A healthy way of thinking about this system is that there are (1) logical commands, which the client exposes in a library to applications, and there are (2) RPC commands from the client to the replicas, that the client library uses to implement the logical commands. Although the logical commands are identical to the RPC commands in name, they have different semantics. For example, the semantics of a logical put is to return only when the put has been replicated across all of the replicas in the system (i.e., multiple underlying invocations of the RPC put have succeeded).

More precise "logical" Get/Put semantics:

In servicing a "logical get", the client should select one replica on which to invoke the RPC get. The client does not need to, and should not, invoke this RPC against multiple replicas. If the replica fails while the get RPC is pending, the client should retry with another replica: the replica failure is not a reason to fail the logical get. The logical get, of course, must fail if all the replicas have failed.
Client should translate a "logical put" into a set of put RPCs issued against all of the replicas (concurrently, or not is your choice). The client must block until all of the replicas have processed these RPCs (it should not issue any other RPC to any replica while servicing a logical put). If a replica fails while a client is waiting on it to process a put RPC, the client should ignore the replica (i.e., not re-issue the put RPC to it).
All logical operations must be serialized at the client. For example, the client cannot issue a Disconnect before a Put returns (this is done to simplify things :-)

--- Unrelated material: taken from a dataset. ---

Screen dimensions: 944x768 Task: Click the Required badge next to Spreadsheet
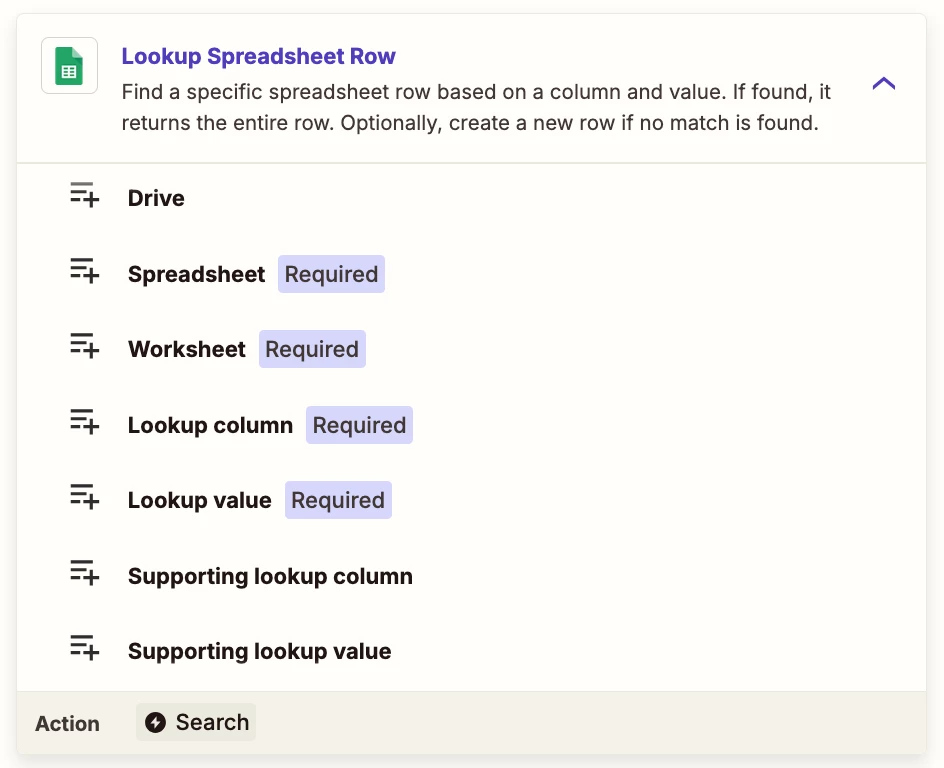pyautogui.click(x=331, y=274)
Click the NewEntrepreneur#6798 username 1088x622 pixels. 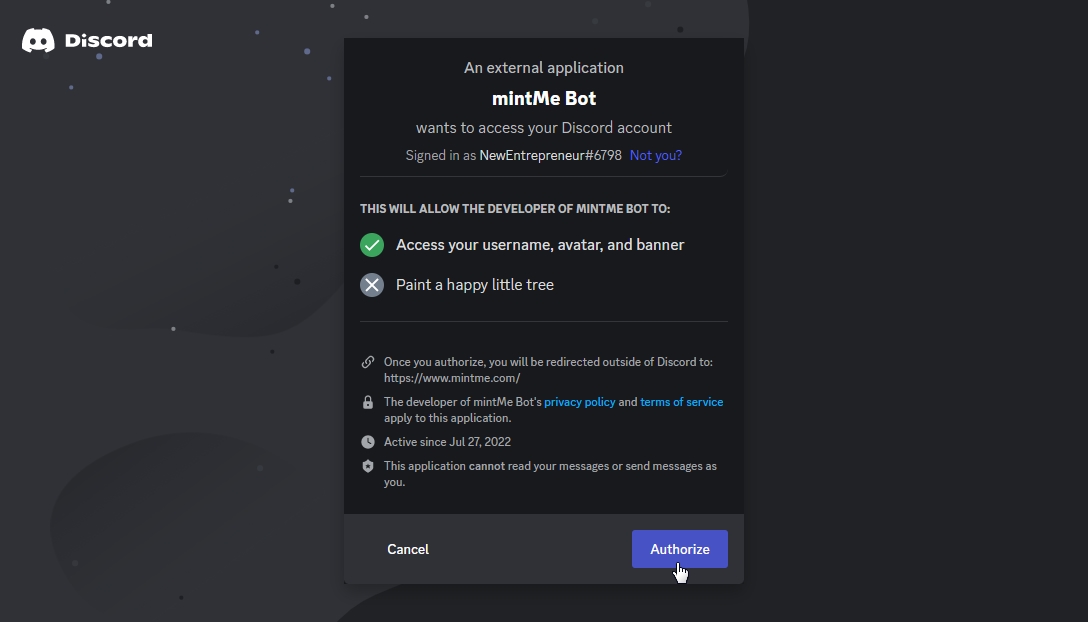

Maintaining lamport clocks:

Clients should increment their local Lamport clocks at least before each replica RPC invocation, although you can increment them at a faster rate, if you'd like. Note that the ClockUpdate RPC triggers periodically, depending on the clock-update-rate command line argument given to the client.
Note that the replicas do not participate in lamport clock maintenance (they passively observe clock values to order client operations, but do not need to maintain them themselves, nor pollute the client's clock space with their own values/updates).

Deliverables

An email to Ivan with a link to your UBC git repository with your code.
Your code repository should include a README file that:

Explains your system design
Describes how to set up your system and run it on a Linux machine

Note: you do not have to deploy/test your assignment on Azure. Testing on your local machine and department servers is sufficient.

Honesty guidelines: You should do your work individually. Make sure to follow the course collaboration policy and refer to the assignments instructions that detail how to submit your solution.